Dataset entries:
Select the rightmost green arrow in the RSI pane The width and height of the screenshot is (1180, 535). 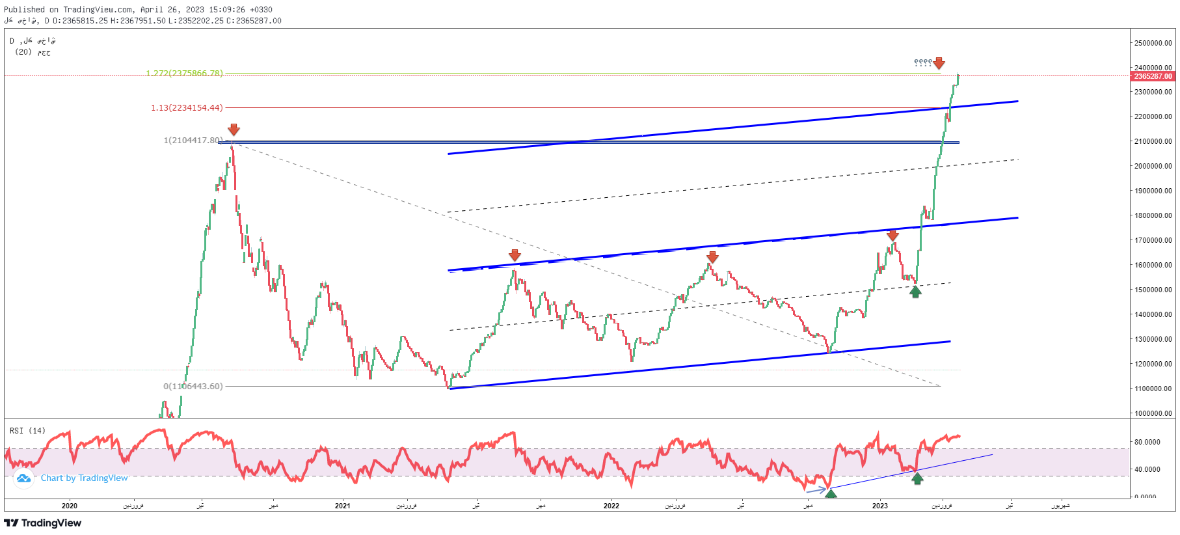[x=917, y=478]
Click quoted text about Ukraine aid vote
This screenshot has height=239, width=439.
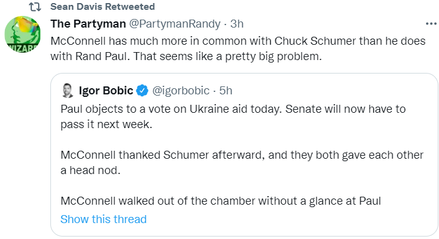(233, 116)
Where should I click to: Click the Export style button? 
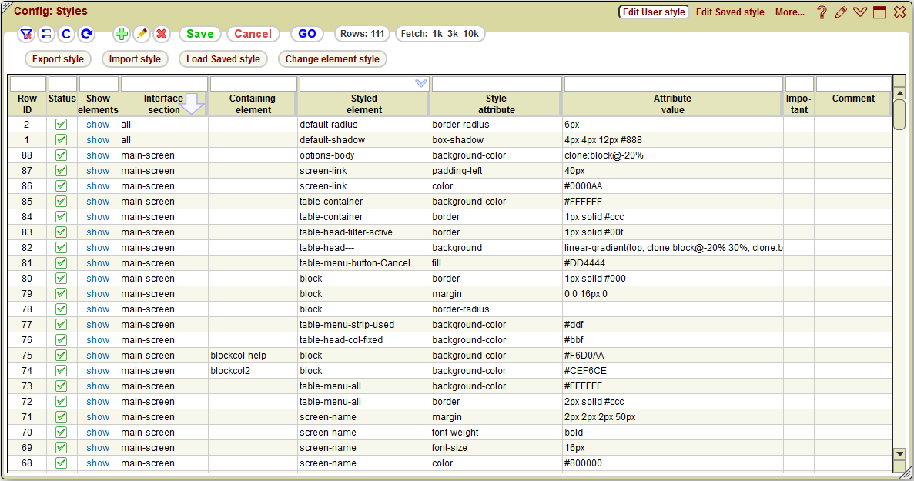(58, 59)
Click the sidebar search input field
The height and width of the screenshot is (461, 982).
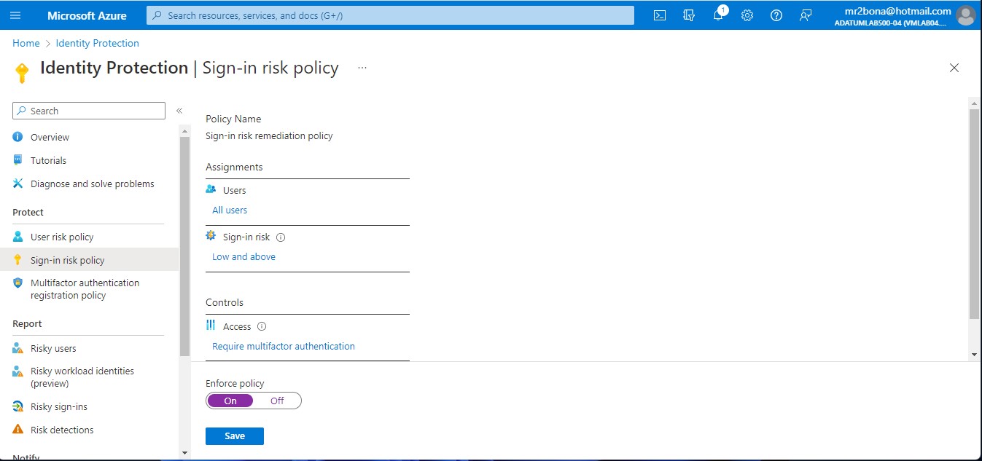(87, 110)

What is expected: Leave the pictures aside and print exactly, and only, the lines from the one with "The height and" through the end of the data, both included.

Written solution:
The height and width of the screenshot is (461, 982).
(87, 110)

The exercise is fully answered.